▶ JOB ITEM:
Rename "location" to "position" in the material from the line with "Identify the location" up to and including the line with "output-port-label: pinal is", and give only those lines back with nothing else changed. Leave the pictures out.

▶ AVAILABLE DATA:
----------------
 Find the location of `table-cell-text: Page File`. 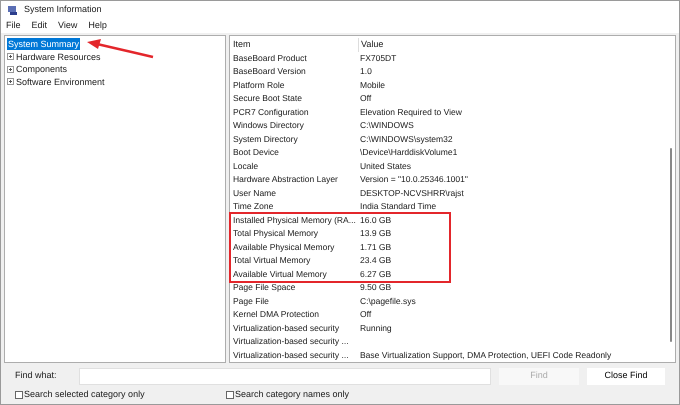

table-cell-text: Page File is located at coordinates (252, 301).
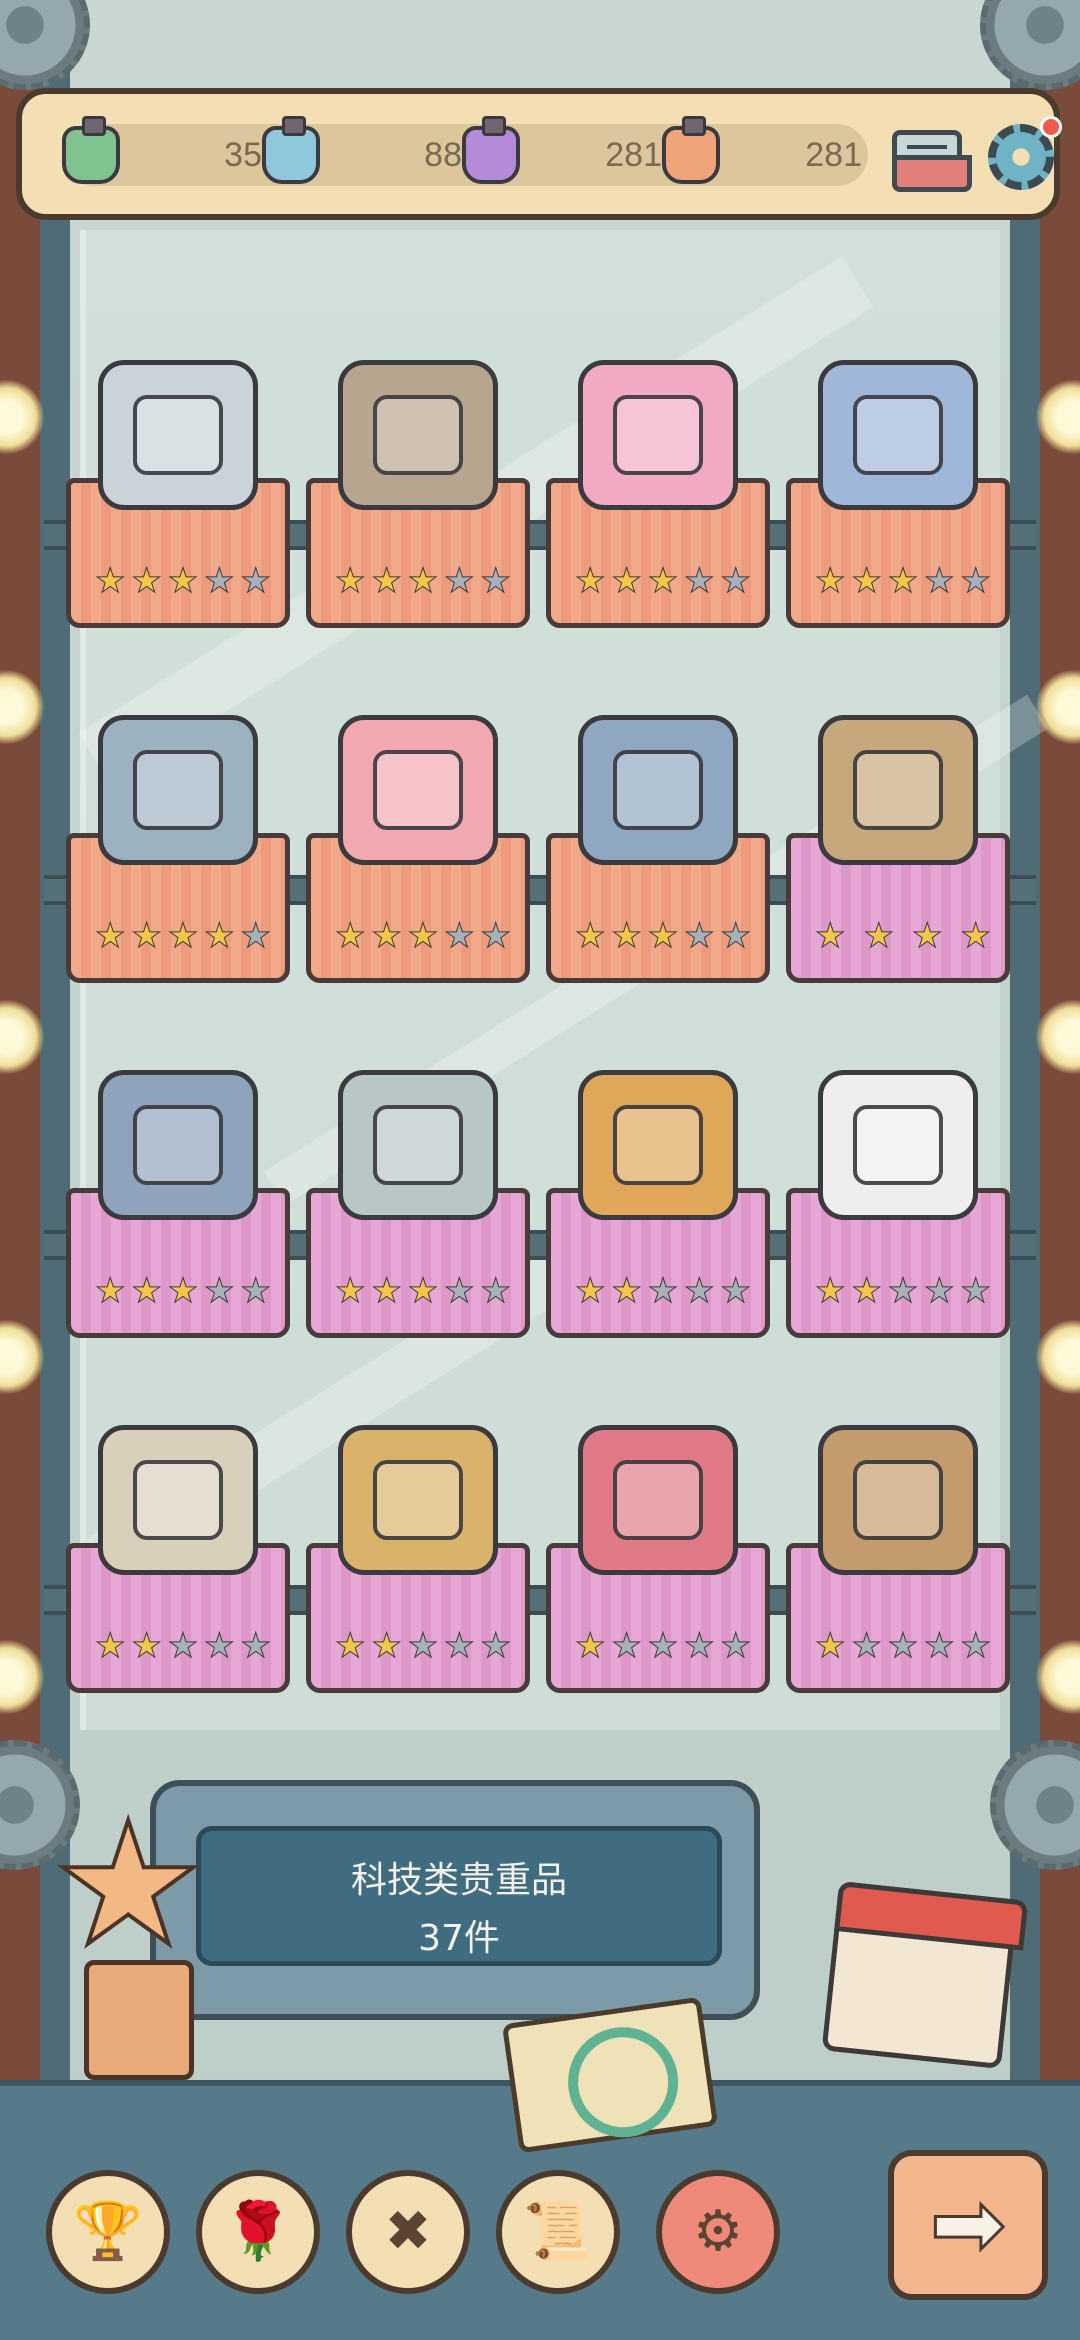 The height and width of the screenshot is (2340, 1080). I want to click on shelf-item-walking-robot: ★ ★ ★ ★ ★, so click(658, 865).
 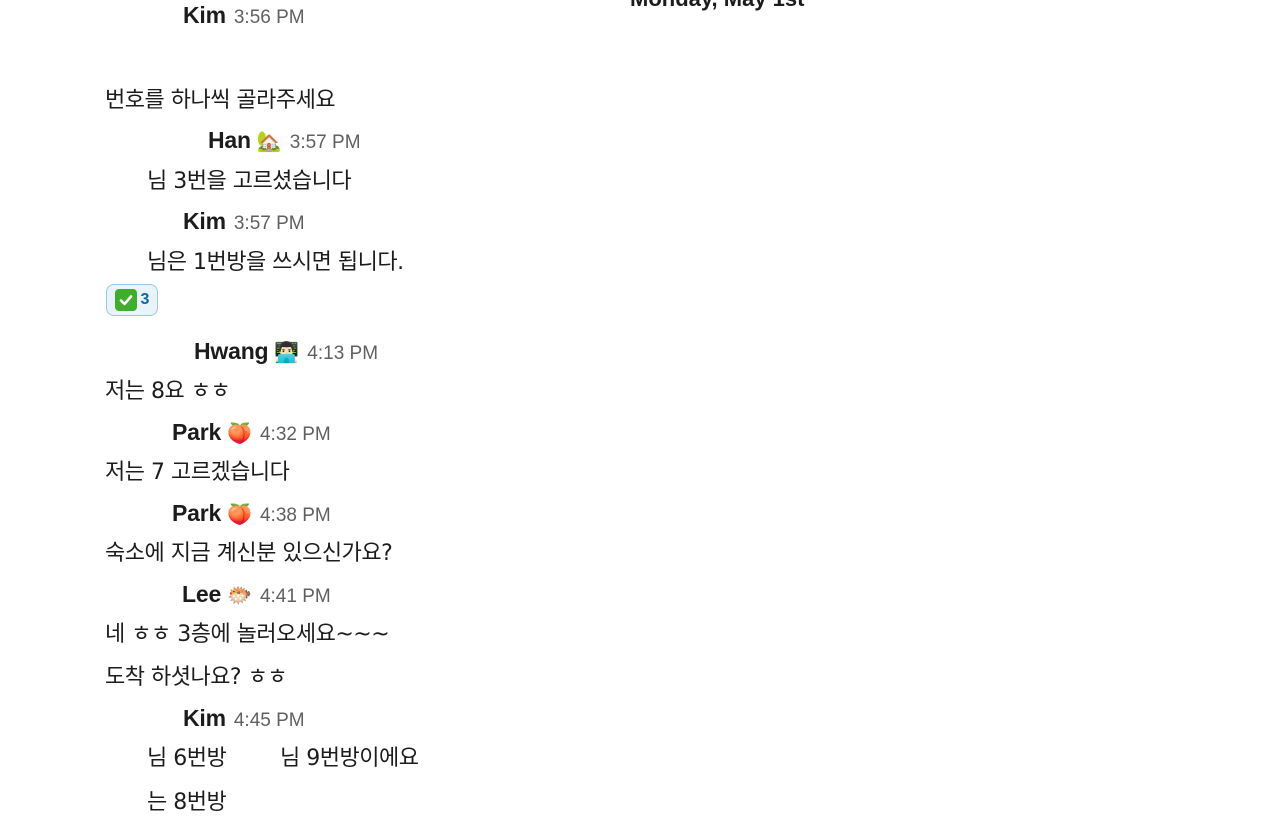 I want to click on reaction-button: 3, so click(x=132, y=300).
----------------
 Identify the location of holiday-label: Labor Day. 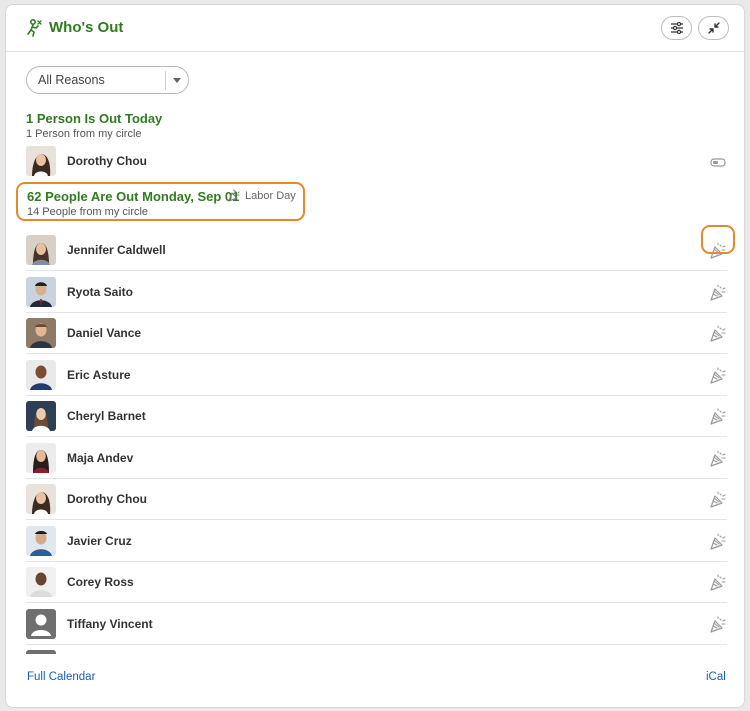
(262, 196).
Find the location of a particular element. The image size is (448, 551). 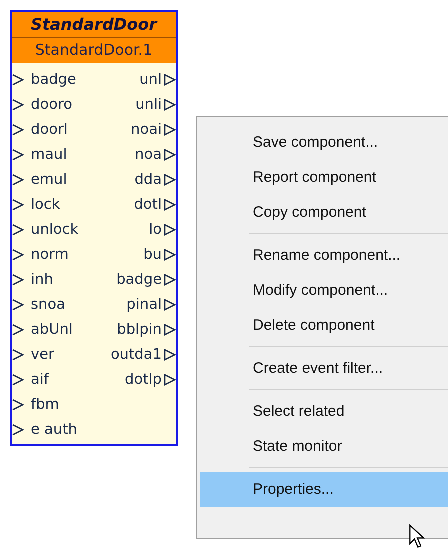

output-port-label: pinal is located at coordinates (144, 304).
----------------
▶ ANSWER TO THIS TASK:
 Identify the position of holiday-label: Labor Day. 
(262, 196).
Find the position of a particular element. The image size is (448, 551). 

output-port-label: pinal is located at coordinates (144, 304).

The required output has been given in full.